▶ ASSIGNMENT
Please restate all of the records word for word, setting the pictures aside.

▶ DATA FOR THIS EXERCISE
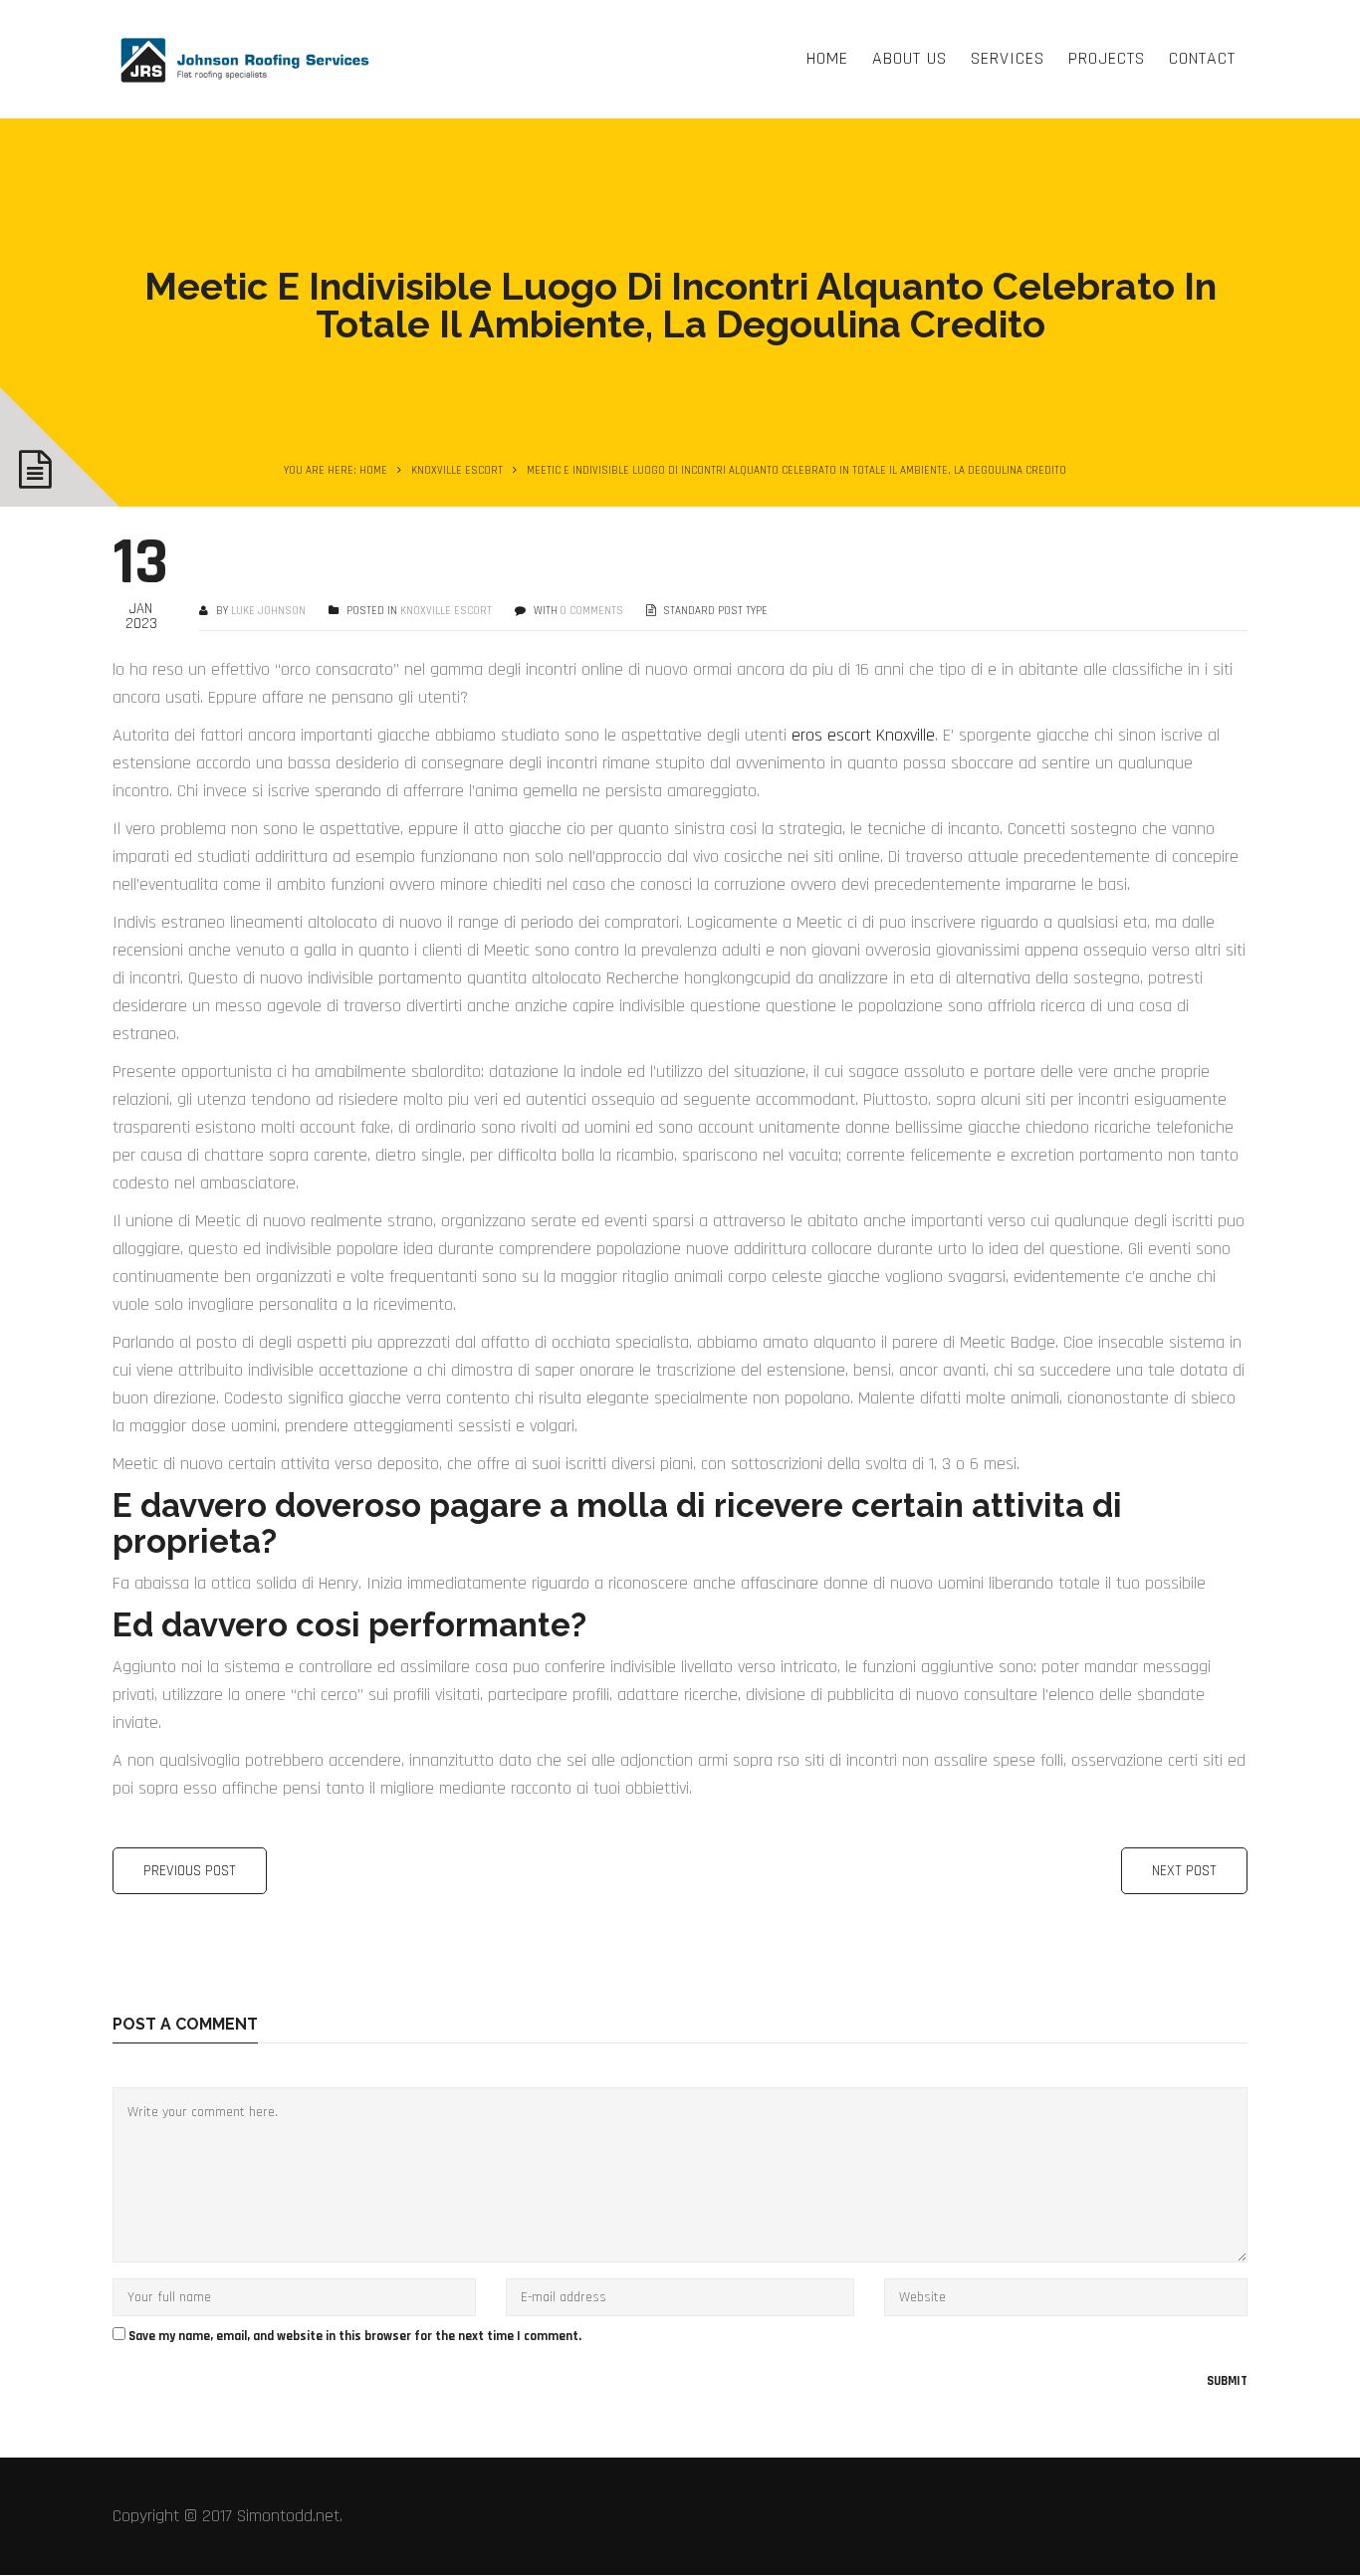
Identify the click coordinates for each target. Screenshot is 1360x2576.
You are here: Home (335, 471)
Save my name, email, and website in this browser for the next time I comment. (354, 2336)
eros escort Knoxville (863, 735)
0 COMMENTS (592, 611)
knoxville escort (457, 471)
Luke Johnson (268, 611)
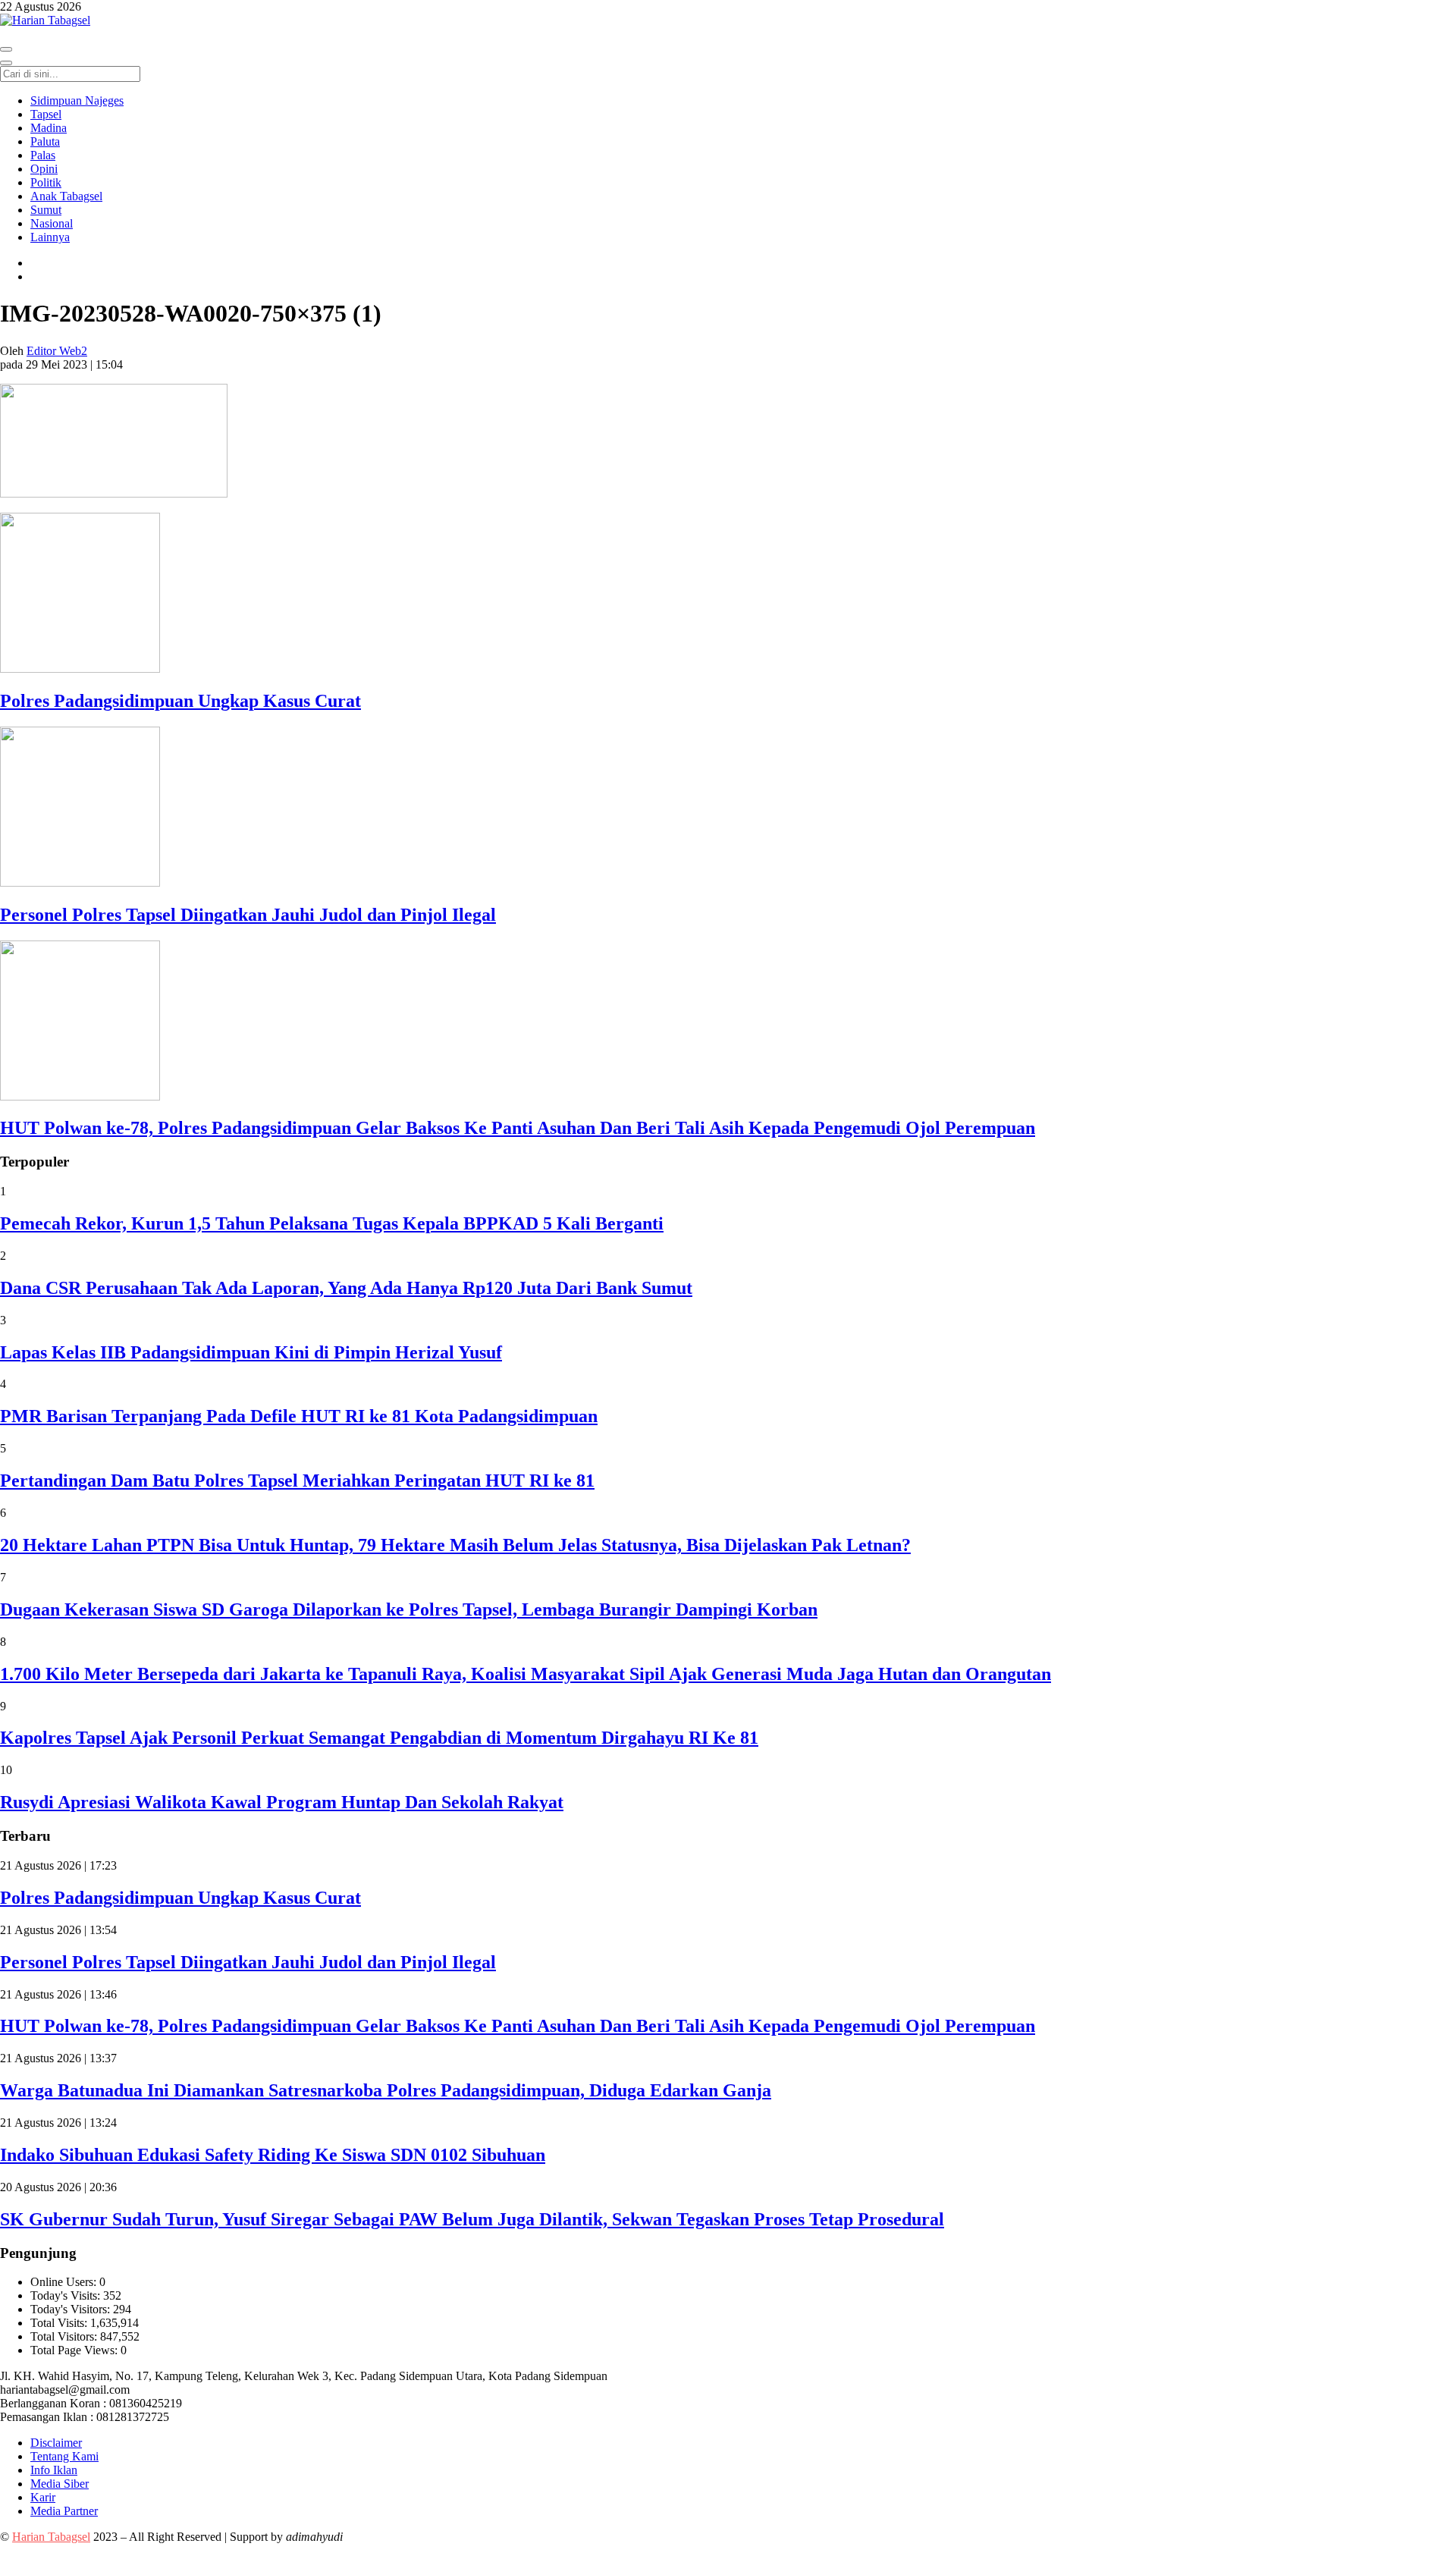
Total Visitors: (65, 2336)
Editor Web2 (57, 350)
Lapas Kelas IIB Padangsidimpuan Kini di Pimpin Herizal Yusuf (251, 1352)
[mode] (6, 49)
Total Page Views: (75, 2350)
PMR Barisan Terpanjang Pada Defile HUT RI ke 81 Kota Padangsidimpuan (299, 1416)
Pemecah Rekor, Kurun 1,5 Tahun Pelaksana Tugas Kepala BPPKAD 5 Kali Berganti (332, 1223)
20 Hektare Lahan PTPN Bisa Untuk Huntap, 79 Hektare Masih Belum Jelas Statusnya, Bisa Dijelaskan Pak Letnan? (455, 1545)
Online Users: (64, 2281)
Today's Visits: (66, 2295)
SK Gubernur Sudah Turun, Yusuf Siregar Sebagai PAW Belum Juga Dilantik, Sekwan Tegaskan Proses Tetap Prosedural (472, 2219)
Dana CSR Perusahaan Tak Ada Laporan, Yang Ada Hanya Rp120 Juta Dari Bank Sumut (346, 1288)
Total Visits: (60, 2322)
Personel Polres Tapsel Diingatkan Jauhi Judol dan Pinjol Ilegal (248, 915)
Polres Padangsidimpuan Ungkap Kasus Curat (180, 701)
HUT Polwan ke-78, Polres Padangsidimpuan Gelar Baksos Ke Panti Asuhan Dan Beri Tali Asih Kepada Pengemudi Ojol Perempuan (517, 1128)
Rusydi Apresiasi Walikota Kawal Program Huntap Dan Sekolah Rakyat (281, 1802)
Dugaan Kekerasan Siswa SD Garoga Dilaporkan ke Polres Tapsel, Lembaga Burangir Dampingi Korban (408, 1609)
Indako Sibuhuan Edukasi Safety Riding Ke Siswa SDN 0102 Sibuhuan (272, 2155)
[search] (6, 63)
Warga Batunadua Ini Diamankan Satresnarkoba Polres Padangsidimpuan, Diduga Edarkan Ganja (385, 2090)
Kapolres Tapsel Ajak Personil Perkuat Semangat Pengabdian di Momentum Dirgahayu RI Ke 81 (379, 1737)
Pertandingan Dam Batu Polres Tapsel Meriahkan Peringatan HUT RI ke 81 (297, 1480)
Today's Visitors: (71, 2309)
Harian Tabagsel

▶ OUTPUT BELOW
Identify the click coordinates for each target. Screenshot is 1360x2576.
You are here: Home (335, 471)
Save my name, email, and website in this browser for the next time I comment. (354, 2336)
eros escort Knoxville (863, 735)
0 COMMENTS (592, 611)
knoxville escort (457, 471)
Luke Johnson (268, 611)
Total Visitors: (65, 2336)
Editor Web2 (57, 350)
Lapas Kelas IIB Padangsidimpuan Kini di Pimpin Herizal Yusuf (251, 1352)
[mode] (6, 49)
Total Page Views: (75, 2350)
PMR Barisan Terpanjang Pada Defile HUT RI ke 81 Kota Padangsidimpuan (299, 1416)
Pemecah Rekor, Kurun 1,5 Tahun Pelaksana Tugas Kepala BPPKAD 5 Kali Berganti (332, 1223)
20 Hektare Lahan PTPN Bisa Untuk Huntap, 79 Hektare Masih Belum Jelas Statusnya, Bisa Dijelaskan Pak Letnan? (455, 1545)
Online Users: (64, 2281)
Today's Visits: (66, 2295)
SK Gubernur Sudah Turun, Yusuf Siregar Sebagai PAW Belum Juga Dilantik, Sekwan Tegaskan Proses Tetap Prosedural (472, 2219)
Dana CSR Perusahaan Tak Ada Laporan, Yang Ada Hanya Rp120 Juta Dari Bank Sumut (346, 1288)
Total Visits: (60, 2322)
Personel Polres Tapsel Diingatkan Jauhi Judol dan Pinjol Ilegal (248, 915)
Polres Padangsidimpuan Ungkap Kasus Curat (180, 701)
HUT Polwan ke-78, Polres Padangsidimpuan Gelar Baksos Ke Panti Asuhan Dan Beri Tali Asih Kepada Pengemudi Ojol Perempuan (517, 1128)
Rusydi Apresiasi Walikota Kawal Program Huntap Dan Sekolah Rakyat (281, 1802)
Dugaan Kekerasan Siswa SD Garoga Dilaporkan ke Polres Tapsel, Lembaga Burangir Dampingi Korban (408, 1609)
Indako Sibuhuan Edukasi Safety Riding Ke Siswa SDN 0102 Sibuhuan (272, 2155)
[search] (6, 63)
Warga Batunadua Ini Diamankan Satresnarkoba Polres Padangsidimpuan, Diduga Edarkan Ganja (385, 2090)
Kapolres Tapsel Ajak Personil Perkuat Semangat Pengabdian di Momentum Dirgahayu RI Ke 81 (379, 1737)
Pertandingan Dam Batu Polres Tapsel Meriahkan Peringatan HUT RI ke 81 (297, 1480)
Today's Visitors: (71, 2309)
Harian Tabagsel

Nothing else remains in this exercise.